# TEXT SEGMENT

-.-.-

In a quiet patch of marsh in Nye County, a toad the size of a child’s palm has just pulled the federal government a little deeper into Nevada’s water wars.
The Railroad Valley toad, which lives only in a single spring-fed wetland in Railroad Valley, moved a step closer to Endangered Species Act protections after conservationists and federal officials hammered out a legal agreement that locks in a schedule for a listing decision. For environmental advocates, this is not just about one obscure amphibian. They argue the species is an early alarm bell for groundwater-fed wetlands across Nevada, warning that nearby oil, gas and mineral projects could drain or contaminate the springs that keep the toad alive unless federal protections limit or reshape that development.
As reported by KLAS, the U.S. Fish and Wildlife Service has agreed to a timetable that requires a final decision by May 31, 2028 on whether to list the Railroad Valley toad under the Endangered Species Act. Patrick Donnelly of the Center for Biological Diversity told the station the toad "is a one-of-a-kind symbol of the Great Basin’s biodiversity," and said the agreement brings the species "a step closer to the protections it so badly needs."
Federal timeline and lawsuit
According to the Federal Register, the Fish and Wildlife Service issued a 90-day finding on January 25, 2024, concluding that listing the Railroad Valley toad "may be warranted" and launching a full status review. When the agency failed to publish the required 12-month finding, the Center for Biological Diversity sued in May 2025 to force a decision.
The species’ biology helps explain why advocates pushed the issue into court. The Bureau of Land Management notes in its project review that the Railroad Valley toad is confined to a spring-fed wetland complex at Locke’s Ranch and that its known range is extremely small. With the population clustered around just a handful of seeps and springs, even modest changes in groundwater levels or water quality tied to nearby development could hit the species hard.

-.-.-

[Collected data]
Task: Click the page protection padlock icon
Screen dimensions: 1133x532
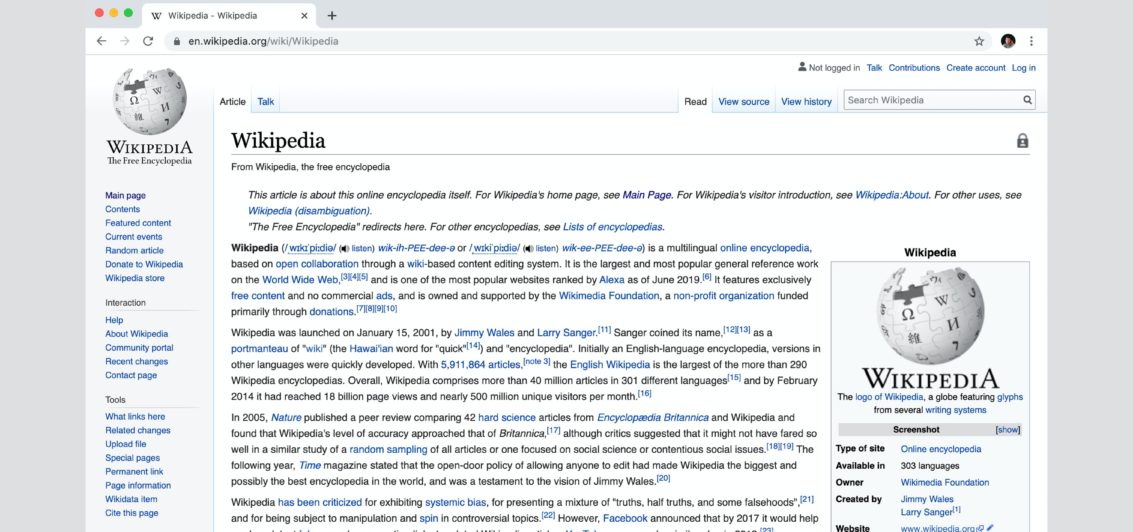Action: coord(1022,141)
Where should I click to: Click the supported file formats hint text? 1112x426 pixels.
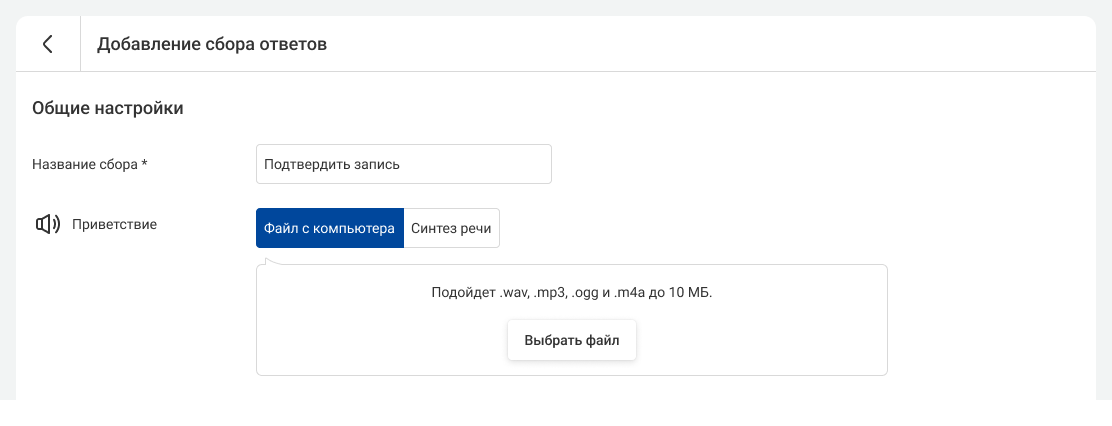(571, 293)
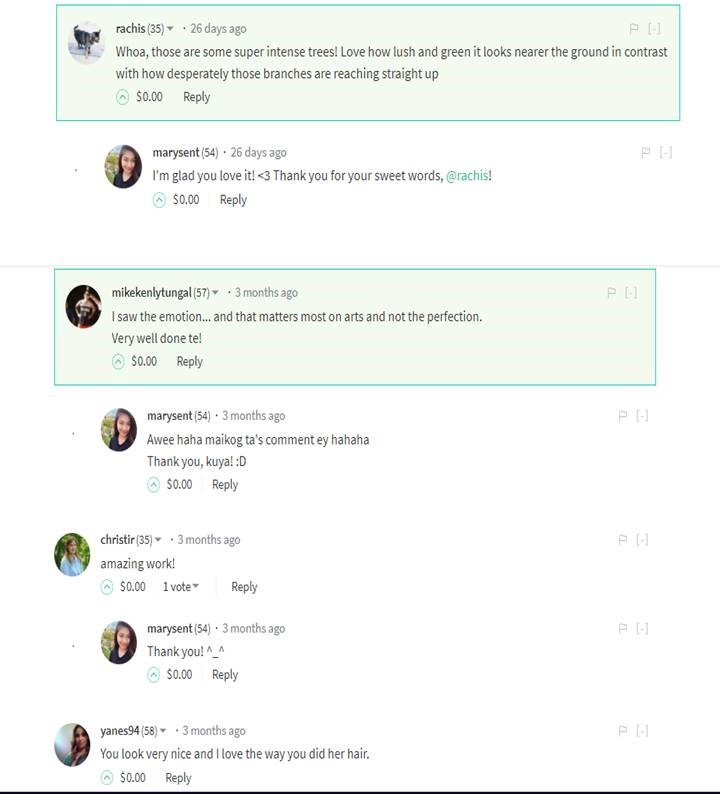
Task: Upvote mikekenlytungal's comment
Action: [x=119, y=362]
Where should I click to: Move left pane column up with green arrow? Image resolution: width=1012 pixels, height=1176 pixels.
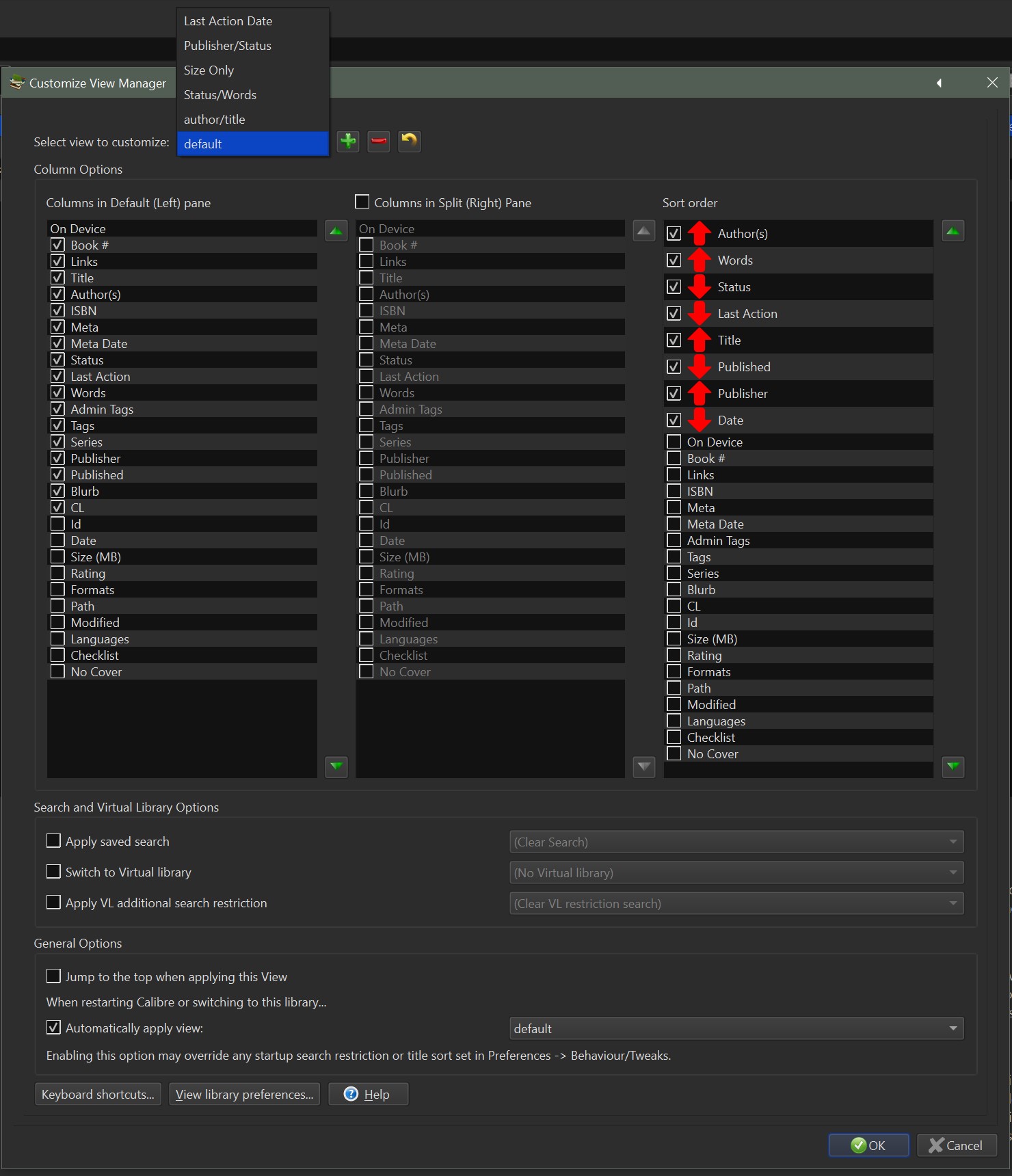click(336, 231)
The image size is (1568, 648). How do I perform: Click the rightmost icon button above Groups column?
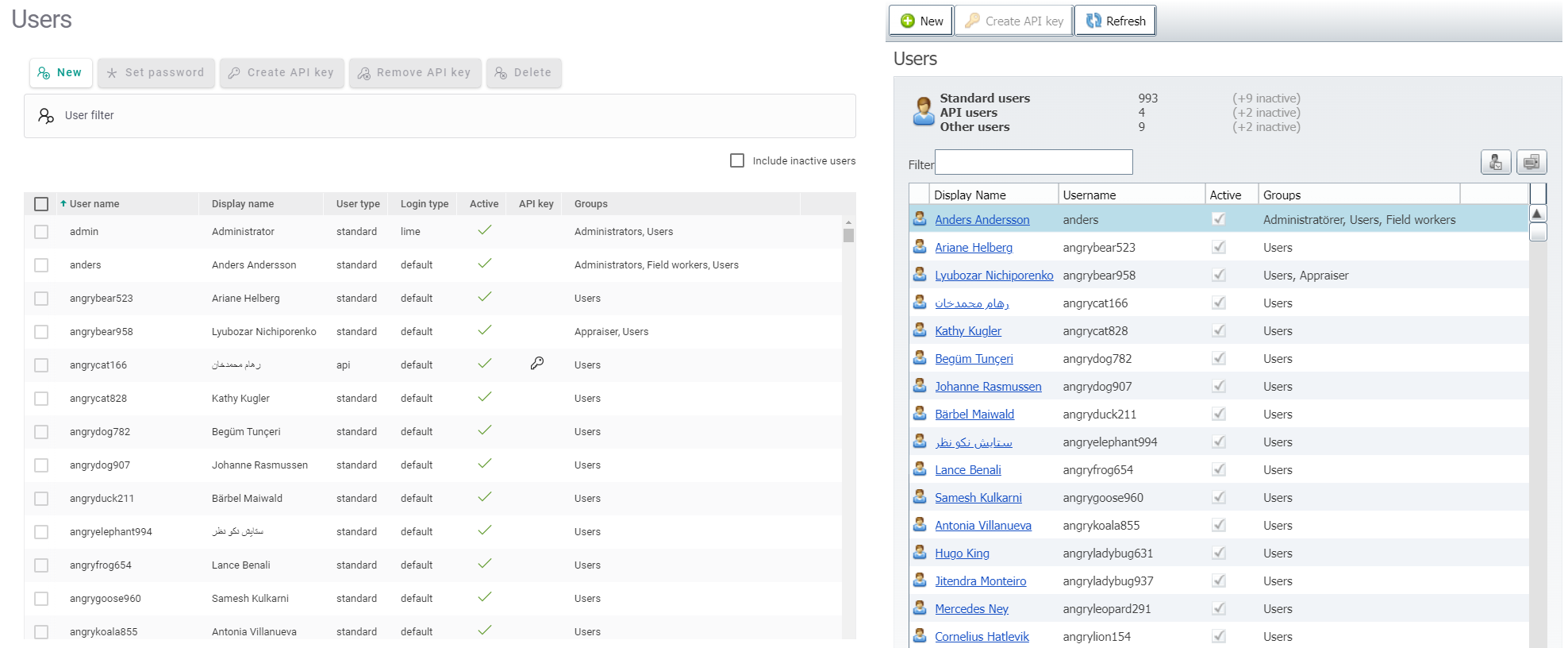[1531, 162]
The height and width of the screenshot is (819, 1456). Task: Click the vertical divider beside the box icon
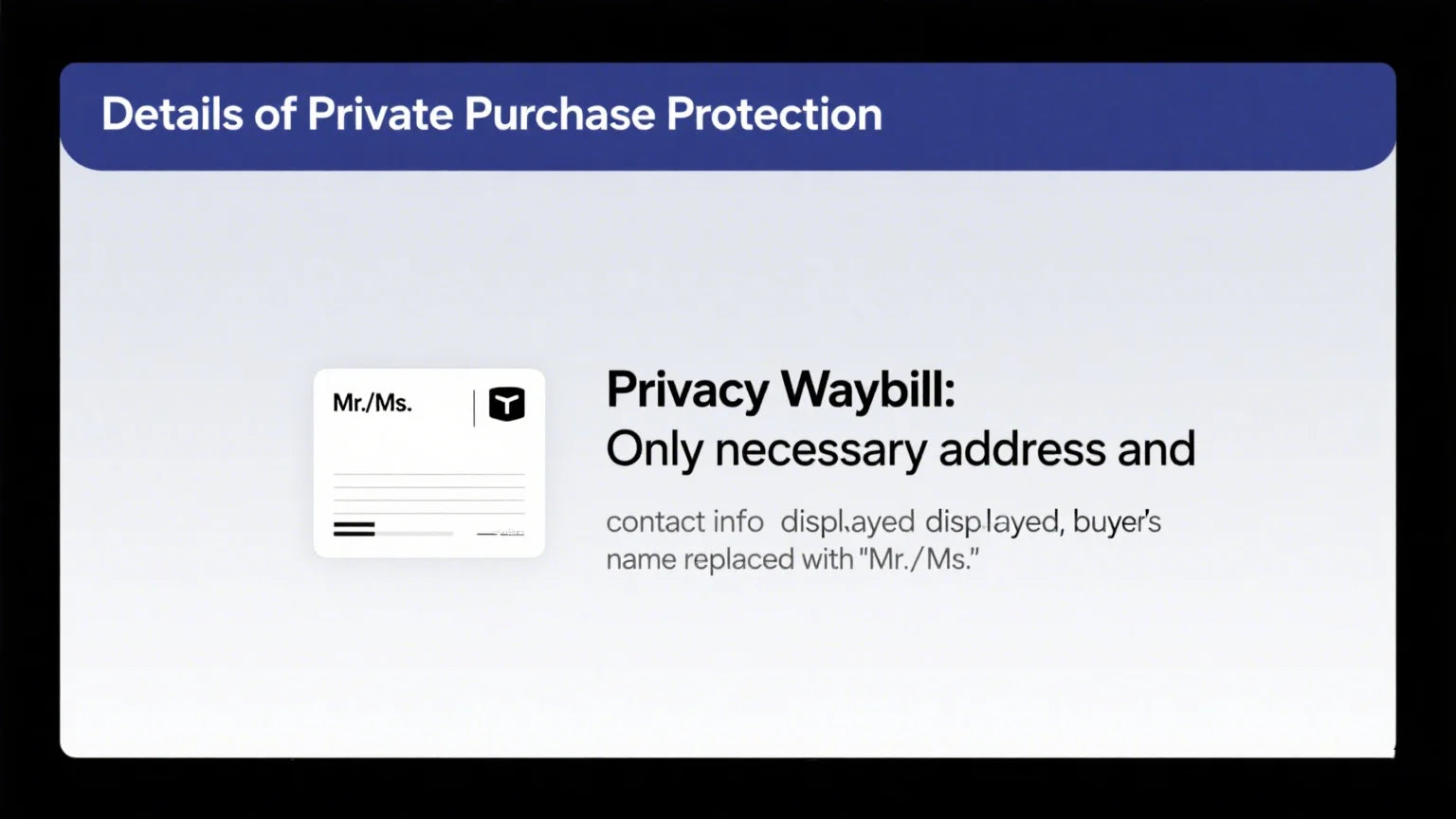click(474, 408)
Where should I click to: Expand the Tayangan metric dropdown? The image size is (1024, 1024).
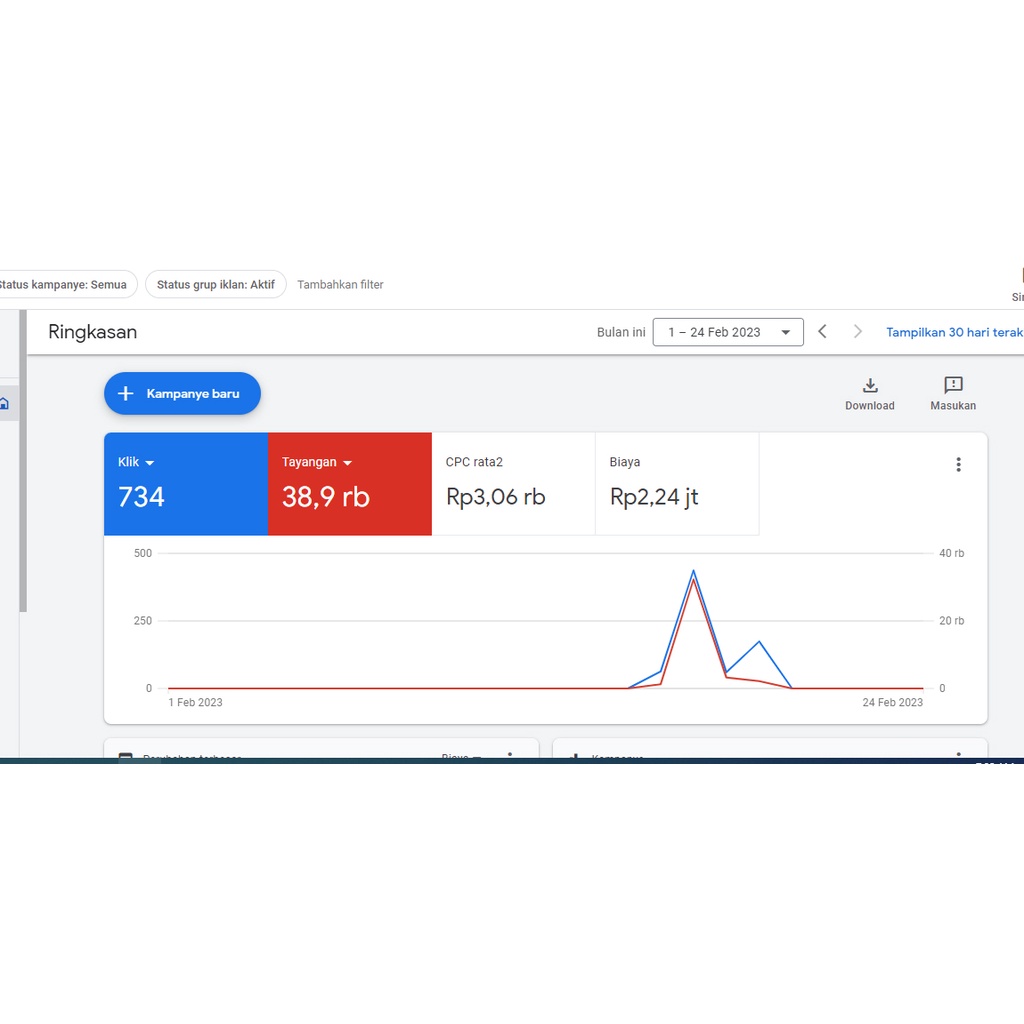pyautogui.click(x=347, y=463)
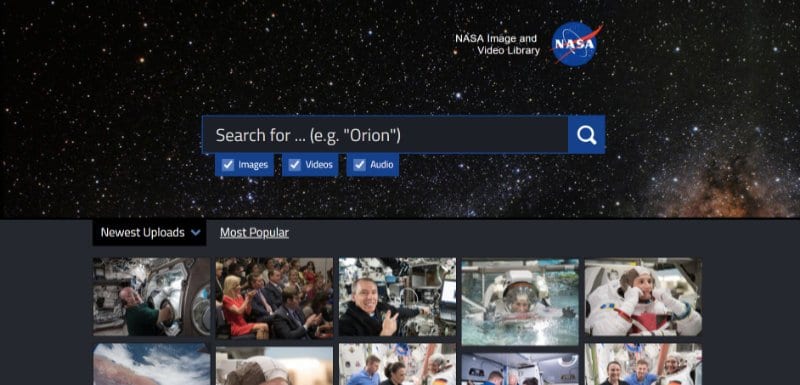Image resolution: width=800 pixels, height=385 pixels.
Task: Expand the Newest Uploads chevron arrow
Action: (195, 233)
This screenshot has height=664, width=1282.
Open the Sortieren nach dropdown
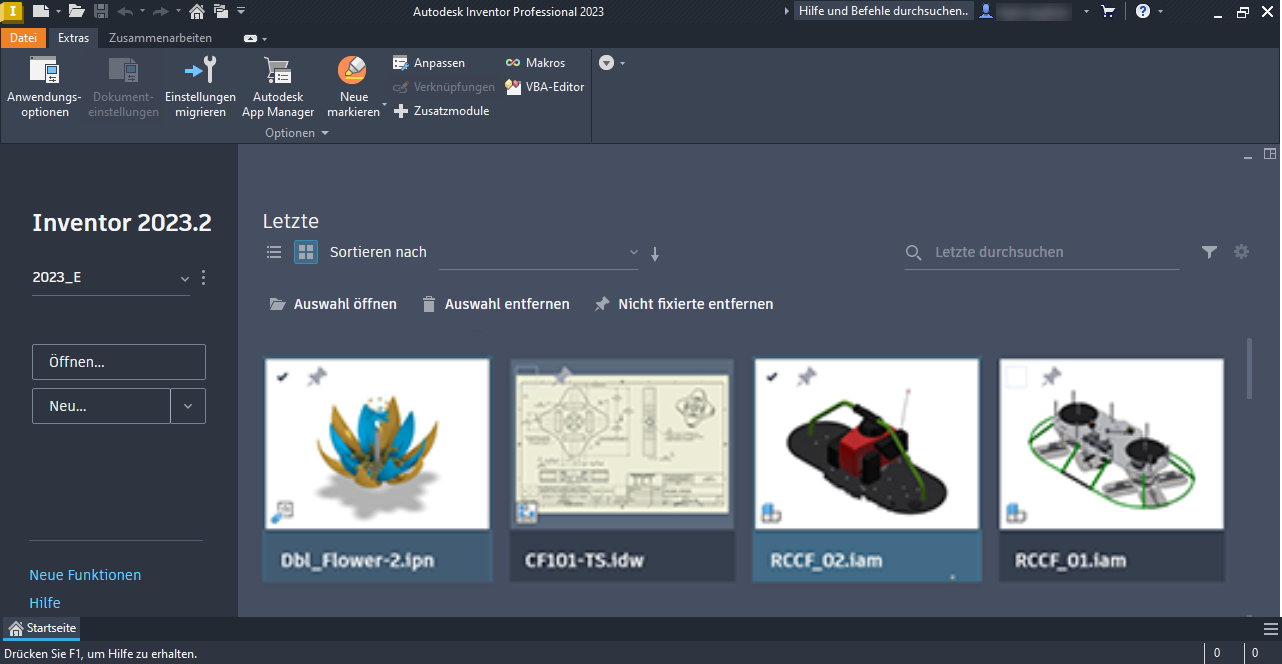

-.-.-

Write the next part of the article about the Railroad Valley toad, picking up right after its final sentence.

Development pressures and water risk
Reporting by E&E News details how proposed Bureau of Land Management land sales and ongoing leasing in Railroad Valley have alarmed conservation groups. They warn that oil, gas and mineral operations could damage or dry out the wetlands that keep the toad’s habitat functioning. Environmental review documents for a 2025 mineral exploration proposal describe a relatively small surface disturbance but flag concerns about cumulative groundwater drawdown when that project is combined with other pumping and extraction in the valley.
What a federal listing would do
A formal listing under the Endangered Species Act would flip on a series of federal safeguards for the Railroad Valley toad and its habitat. Any project that might affect the species or its wetland home would face review under Section 7 of the act, and the Fish and Wildlife Service could designate critical habitat and limit activities that would "take" the toad, as outlined in the agency’s planning guidance. The Service’s IPaC project-planning tool, described by the Fish & Wildlife Service, explains how official species lists and consultations shape federal permitting, mitigation requirements and water-use decisions.
Conservation groups say the new schedule is a rare bit of breathing room for a species with no backup habitat. It gives scientists time to fill in data gaps while also putting legal pressure on the timeline so the process does not stall again. In a 2023 press release, the Center for Biological Diversity warned that "these small amphibians don’t have time for further delays," underscoring advocates’ push to lock in protections before development and groundwater pumping get too far ahead of the science.